Namun belum juga tren ini mengering, datanglah satu video lain yang membuat arah percakapan sosial berubah drastis. Sekelompok pria berjanggut, berbaju hitam panjang, dan bertopi khas seperti identitas Yahudi Ortodoks, menari dengan gerakan yang sama. Musiknya pun serupa.

Polemik di Media Sosial pun muncul. Perdebatan mulai ramai.

“Ini tarian Yahudi!”.

Lalu mulai muncul komentar, asumsi, dan bahkan teori konspirasi. Sebagian langsung curiga, sebagian ikut menyebarkan. Seolah setiap gerakan tubuh punya niat tersembunyi, seolah dunia tak lagi punya ruang untuk yang spontan dan lugu. Orang tak lagi menonton untuk memahami, tapi untuk mencari celah agar bisa merasa paling waspada—atau paling benar.

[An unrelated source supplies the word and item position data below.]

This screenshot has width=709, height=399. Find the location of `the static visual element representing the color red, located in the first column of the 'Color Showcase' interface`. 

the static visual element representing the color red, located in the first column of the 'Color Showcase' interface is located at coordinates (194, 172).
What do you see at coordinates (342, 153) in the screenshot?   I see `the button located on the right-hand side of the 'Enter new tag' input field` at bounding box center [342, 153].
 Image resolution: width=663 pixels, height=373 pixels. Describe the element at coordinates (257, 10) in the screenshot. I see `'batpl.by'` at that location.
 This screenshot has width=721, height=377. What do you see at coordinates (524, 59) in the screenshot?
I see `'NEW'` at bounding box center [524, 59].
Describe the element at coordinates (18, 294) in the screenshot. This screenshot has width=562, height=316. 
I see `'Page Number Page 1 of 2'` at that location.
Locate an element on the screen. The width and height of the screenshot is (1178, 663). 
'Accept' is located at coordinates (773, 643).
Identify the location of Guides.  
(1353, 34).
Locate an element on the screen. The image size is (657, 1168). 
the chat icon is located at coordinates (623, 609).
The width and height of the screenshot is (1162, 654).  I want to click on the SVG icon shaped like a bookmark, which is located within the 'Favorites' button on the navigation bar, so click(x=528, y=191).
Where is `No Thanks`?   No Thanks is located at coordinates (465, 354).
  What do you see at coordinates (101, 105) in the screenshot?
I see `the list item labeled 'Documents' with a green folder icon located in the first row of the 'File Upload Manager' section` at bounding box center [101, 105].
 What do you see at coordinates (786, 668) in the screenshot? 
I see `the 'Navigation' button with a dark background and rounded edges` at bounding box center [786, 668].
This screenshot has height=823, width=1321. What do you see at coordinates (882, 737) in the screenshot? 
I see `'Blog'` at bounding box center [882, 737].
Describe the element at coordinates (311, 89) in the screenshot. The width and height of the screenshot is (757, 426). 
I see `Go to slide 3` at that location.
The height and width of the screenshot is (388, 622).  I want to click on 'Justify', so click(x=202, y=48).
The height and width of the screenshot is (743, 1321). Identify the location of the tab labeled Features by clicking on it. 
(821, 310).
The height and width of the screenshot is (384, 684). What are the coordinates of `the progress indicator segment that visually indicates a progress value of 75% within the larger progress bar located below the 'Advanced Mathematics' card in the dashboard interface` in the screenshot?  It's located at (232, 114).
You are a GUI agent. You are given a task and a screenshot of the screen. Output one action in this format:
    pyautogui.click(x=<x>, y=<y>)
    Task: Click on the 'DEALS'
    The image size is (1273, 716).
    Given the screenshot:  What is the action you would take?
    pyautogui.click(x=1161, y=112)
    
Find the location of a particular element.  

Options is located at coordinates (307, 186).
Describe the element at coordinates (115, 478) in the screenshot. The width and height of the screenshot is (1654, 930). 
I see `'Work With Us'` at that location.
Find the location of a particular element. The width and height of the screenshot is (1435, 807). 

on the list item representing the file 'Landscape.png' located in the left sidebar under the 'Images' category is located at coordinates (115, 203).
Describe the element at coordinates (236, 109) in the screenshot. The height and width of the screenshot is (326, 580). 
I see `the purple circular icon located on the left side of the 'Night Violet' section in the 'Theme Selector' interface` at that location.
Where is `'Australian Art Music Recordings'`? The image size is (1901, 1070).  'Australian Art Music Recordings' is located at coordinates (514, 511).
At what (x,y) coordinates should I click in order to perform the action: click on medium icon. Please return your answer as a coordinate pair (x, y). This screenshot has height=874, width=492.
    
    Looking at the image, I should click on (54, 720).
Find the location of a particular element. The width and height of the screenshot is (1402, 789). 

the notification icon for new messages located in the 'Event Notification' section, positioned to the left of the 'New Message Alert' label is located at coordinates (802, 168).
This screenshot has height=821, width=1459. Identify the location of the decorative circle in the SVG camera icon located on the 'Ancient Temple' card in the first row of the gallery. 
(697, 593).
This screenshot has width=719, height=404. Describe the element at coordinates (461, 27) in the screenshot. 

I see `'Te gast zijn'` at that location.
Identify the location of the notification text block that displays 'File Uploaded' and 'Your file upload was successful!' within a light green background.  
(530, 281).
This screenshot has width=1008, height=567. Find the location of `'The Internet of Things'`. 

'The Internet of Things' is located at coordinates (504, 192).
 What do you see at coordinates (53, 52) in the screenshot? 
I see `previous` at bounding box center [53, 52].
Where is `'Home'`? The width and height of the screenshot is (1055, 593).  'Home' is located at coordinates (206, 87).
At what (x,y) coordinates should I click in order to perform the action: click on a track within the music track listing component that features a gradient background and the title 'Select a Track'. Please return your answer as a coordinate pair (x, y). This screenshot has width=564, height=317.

Dalil-dalil klasik pun digaungkan dengan bersemangat. Larangan meniru orang kafir kembali menggema, dibalut kutipan dari para ulama yang barangkali tak pernah membayangkan bahwa suatu hari, sebuah tarian lucu dalam acara bagi-bagi THR bisa jadi bahan debat keimanan. Sebagian netizen mulai menautkan potongan hadits dengan video viral itu, seakan tubuh-tubuh yang sedang berjoget kecil di jalanan kampung adalah simbol penyusupan ideologi global. Hawa kolonialisme dan paranoia lama muncul kembali, bukan dari penjajah, tapi dari dalam kepala yang dicekam rasa takut yang belum selesai.

Begitu cepatnya kita lompat dari kegembiraan ke kecurigaan. Seperti sedang berada di pesta, lalu tiba-tiba lampu padam dan semua orang saling menuduh siapa yang mencuri kebahagiaan. Tak ada jeda, tak ada klarifikasi. Dunia digital memang tak memberi ruang untuk napas panjang. Ia hanya butuh satu potongan video, satu tudingan ringan, lalu sisanya jadi bola salju yang menggilas nalar.

Padahal—dan ini penting—gerakan itu bukanlah tarian ritual, apalagi eksklusif milik kelompok tertentu. Tarian tersebut sudah lama dikenal dalam dunia pelatihan dan kegiatan luar ruang sebagai bagian dari ice breaking. Siapa yang pernah ikut outbound atau kegiatan pengembangan diri pasti akrab dengan tarian ini—dikenal dengan nama: Letkis dance. Gerakannya sederhana dan menyenangkan, cocok untuk mencairkan suasana.

Jejak tarian ini juga bisa ditelusuri secara budaya. Di kawasan Balkan, khususnya Rumania dan Albania, tarian berbaris semacam ini adalah bagian dari pesta rakyat. Di Finlandia, dikenal tarian Letkajenkka atau Letkis yang meledak pada tahun 1960-an dan menyebar ke seluruh Eropa lewat siaran TV Jerman. Bahkan lagu “Ievan Polkka” yang viral belakangan ini berasal dari Finlandia juga, yang nadanya cepat dan jenaka sangat cocok untuk tarian massal semacam itu. Tarian ini lalu menyebar menjadi milik dunia.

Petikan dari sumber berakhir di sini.